→ **Problem details**:
Whenever a line in the entries below contains the string "step", copy that line.

Pixel coordinate grounding data

<<<<

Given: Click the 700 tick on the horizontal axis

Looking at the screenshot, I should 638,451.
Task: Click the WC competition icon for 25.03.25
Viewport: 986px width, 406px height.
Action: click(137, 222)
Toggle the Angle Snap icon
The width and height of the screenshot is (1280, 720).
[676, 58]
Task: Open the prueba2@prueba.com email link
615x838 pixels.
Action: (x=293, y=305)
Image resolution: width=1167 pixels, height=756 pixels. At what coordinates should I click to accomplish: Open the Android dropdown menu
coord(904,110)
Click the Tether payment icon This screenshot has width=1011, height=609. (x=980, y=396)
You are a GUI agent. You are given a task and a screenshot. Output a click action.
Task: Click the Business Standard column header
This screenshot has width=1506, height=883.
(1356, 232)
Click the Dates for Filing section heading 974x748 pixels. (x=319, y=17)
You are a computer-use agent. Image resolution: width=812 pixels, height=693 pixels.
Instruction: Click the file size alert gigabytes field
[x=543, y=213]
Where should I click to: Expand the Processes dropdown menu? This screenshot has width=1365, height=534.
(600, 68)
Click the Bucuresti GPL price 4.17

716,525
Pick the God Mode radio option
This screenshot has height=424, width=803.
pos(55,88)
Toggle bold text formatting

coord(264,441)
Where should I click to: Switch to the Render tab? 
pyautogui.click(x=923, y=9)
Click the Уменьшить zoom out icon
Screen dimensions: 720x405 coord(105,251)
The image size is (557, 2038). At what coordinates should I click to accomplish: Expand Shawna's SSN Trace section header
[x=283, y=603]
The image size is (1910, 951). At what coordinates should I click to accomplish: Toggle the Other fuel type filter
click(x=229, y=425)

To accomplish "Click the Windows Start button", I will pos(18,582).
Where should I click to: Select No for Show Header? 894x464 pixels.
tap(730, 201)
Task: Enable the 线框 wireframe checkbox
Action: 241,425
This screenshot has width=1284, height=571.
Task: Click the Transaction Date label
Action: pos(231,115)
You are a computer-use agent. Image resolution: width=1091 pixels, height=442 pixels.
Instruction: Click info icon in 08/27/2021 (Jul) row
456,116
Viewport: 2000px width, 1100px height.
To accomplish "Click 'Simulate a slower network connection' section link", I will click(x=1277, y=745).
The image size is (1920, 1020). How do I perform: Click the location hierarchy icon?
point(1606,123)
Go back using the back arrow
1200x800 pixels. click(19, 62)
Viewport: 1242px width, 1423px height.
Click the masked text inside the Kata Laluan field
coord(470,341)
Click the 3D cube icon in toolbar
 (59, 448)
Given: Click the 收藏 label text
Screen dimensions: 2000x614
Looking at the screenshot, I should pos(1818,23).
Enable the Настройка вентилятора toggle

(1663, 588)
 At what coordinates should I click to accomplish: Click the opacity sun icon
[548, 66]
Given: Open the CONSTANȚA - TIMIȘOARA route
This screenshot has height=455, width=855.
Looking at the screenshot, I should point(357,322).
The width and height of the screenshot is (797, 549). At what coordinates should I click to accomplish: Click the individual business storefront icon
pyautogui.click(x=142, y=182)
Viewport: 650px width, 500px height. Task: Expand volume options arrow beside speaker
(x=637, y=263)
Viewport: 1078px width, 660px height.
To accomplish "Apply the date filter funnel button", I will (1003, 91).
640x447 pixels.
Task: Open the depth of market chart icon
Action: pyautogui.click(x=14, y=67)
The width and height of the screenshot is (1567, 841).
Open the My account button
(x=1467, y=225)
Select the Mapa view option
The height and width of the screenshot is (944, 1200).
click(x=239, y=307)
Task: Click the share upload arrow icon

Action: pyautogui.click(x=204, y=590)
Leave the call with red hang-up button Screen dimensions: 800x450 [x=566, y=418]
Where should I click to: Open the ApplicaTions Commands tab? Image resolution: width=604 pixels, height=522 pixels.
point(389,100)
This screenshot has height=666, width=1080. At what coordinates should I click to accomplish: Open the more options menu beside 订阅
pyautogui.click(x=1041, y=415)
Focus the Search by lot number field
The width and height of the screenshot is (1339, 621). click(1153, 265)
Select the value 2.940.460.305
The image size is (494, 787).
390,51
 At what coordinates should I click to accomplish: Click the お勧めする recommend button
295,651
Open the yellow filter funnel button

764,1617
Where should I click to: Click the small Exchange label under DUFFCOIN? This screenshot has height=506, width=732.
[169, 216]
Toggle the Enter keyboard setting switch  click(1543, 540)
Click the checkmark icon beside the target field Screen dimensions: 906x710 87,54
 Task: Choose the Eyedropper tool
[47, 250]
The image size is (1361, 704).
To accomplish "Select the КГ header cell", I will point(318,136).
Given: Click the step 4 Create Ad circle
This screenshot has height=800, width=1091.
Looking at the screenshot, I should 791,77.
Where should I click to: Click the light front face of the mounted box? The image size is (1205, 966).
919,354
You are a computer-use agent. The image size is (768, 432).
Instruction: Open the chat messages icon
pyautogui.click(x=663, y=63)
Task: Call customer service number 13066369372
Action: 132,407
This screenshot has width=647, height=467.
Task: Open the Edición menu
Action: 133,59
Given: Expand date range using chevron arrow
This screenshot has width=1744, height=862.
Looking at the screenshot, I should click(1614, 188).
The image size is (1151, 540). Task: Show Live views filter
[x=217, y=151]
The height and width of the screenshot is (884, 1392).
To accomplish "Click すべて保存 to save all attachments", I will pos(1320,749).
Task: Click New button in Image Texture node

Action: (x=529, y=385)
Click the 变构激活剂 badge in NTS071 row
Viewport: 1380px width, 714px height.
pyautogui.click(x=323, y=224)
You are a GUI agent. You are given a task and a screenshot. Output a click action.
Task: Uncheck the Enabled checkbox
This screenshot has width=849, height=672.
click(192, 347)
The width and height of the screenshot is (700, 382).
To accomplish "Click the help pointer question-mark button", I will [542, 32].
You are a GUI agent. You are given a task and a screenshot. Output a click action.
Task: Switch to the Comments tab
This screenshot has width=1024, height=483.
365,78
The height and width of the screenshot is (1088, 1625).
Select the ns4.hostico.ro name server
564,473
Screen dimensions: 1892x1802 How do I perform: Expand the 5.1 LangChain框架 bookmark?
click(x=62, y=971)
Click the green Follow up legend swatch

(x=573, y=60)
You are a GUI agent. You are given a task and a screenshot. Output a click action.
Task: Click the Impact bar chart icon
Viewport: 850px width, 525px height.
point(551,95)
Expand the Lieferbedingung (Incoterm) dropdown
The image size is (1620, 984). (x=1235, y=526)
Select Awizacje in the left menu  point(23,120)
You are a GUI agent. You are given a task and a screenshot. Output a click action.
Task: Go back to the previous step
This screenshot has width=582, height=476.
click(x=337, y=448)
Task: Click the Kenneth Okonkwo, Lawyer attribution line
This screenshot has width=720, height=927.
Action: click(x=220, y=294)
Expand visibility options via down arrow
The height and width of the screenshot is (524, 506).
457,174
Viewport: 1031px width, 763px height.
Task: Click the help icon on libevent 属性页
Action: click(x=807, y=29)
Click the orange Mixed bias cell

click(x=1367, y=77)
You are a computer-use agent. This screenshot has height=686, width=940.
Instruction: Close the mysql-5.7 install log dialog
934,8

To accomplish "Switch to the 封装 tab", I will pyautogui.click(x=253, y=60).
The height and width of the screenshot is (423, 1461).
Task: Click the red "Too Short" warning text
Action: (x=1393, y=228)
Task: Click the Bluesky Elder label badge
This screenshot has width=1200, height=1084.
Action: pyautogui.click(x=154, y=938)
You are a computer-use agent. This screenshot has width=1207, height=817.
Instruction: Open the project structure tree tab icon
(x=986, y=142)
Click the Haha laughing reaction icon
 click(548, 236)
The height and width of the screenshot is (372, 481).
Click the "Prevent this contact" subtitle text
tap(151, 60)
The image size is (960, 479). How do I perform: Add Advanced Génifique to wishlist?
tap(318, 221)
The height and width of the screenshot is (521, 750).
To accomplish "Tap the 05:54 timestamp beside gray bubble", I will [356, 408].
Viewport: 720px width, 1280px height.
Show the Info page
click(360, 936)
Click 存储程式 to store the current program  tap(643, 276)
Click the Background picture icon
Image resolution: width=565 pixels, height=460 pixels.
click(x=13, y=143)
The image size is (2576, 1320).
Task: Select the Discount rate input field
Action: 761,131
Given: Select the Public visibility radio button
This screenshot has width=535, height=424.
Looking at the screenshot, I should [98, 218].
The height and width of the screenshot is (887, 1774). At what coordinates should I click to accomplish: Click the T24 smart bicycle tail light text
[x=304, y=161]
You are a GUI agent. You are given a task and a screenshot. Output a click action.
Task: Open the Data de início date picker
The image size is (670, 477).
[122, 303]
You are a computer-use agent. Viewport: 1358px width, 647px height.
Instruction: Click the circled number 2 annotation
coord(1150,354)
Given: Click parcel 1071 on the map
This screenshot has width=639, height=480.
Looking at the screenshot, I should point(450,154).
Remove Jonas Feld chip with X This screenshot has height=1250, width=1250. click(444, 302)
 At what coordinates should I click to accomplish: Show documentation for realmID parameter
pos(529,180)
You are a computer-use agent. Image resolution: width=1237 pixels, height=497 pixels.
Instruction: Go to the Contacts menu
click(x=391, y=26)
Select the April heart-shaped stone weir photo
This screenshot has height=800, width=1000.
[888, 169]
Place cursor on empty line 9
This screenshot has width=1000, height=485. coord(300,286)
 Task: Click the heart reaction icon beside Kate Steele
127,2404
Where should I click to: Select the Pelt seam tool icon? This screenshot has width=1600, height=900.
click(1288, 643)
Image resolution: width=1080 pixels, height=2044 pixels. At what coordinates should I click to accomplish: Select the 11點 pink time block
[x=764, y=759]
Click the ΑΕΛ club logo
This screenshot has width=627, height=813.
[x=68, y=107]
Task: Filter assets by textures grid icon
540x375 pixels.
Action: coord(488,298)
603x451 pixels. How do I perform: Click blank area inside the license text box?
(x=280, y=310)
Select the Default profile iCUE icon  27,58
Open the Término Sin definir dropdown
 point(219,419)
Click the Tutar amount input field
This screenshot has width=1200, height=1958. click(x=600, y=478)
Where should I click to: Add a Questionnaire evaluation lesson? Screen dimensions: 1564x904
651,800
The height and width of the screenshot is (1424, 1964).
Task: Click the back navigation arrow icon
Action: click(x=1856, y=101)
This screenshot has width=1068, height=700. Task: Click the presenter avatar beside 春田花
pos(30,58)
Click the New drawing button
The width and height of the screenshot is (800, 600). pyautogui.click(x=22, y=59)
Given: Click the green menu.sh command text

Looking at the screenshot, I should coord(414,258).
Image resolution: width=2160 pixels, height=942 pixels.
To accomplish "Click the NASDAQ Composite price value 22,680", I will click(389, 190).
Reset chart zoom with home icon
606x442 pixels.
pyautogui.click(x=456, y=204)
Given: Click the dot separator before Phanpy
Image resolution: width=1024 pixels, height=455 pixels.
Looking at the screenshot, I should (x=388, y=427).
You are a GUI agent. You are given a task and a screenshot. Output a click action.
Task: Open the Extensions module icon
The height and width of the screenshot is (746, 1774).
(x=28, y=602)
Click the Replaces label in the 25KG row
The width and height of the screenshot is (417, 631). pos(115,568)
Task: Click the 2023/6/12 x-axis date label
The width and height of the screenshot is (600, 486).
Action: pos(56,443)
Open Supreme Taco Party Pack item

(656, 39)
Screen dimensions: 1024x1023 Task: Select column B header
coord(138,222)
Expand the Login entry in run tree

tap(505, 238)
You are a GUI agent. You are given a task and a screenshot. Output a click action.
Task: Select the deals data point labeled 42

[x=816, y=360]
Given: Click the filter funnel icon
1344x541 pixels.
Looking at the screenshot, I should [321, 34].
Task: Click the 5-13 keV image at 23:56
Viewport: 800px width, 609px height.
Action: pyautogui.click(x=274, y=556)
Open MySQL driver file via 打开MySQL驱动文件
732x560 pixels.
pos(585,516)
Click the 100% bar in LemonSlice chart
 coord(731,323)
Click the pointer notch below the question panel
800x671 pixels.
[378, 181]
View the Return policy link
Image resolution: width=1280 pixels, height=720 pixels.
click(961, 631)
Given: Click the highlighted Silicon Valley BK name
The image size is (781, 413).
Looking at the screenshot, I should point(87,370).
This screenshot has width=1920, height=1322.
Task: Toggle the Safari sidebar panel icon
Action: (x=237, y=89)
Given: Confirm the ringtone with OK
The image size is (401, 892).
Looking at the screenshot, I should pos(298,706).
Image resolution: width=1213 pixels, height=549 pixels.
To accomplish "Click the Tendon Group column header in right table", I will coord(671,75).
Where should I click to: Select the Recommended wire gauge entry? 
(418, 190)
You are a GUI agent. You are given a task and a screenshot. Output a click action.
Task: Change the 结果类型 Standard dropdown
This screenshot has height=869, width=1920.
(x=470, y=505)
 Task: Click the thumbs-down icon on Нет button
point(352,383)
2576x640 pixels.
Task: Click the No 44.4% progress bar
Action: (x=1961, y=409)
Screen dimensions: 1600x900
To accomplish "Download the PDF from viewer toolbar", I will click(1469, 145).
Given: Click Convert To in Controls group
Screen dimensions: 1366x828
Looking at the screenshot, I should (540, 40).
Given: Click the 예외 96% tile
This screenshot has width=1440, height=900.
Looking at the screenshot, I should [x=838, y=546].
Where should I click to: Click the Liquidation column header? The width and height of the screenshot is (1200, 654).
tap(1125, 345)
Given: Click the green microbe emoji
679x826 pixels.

>>>>

→ **Completed exercise**:
Given: Click the step 4 Create Ad circle
Task: Go back to the previous step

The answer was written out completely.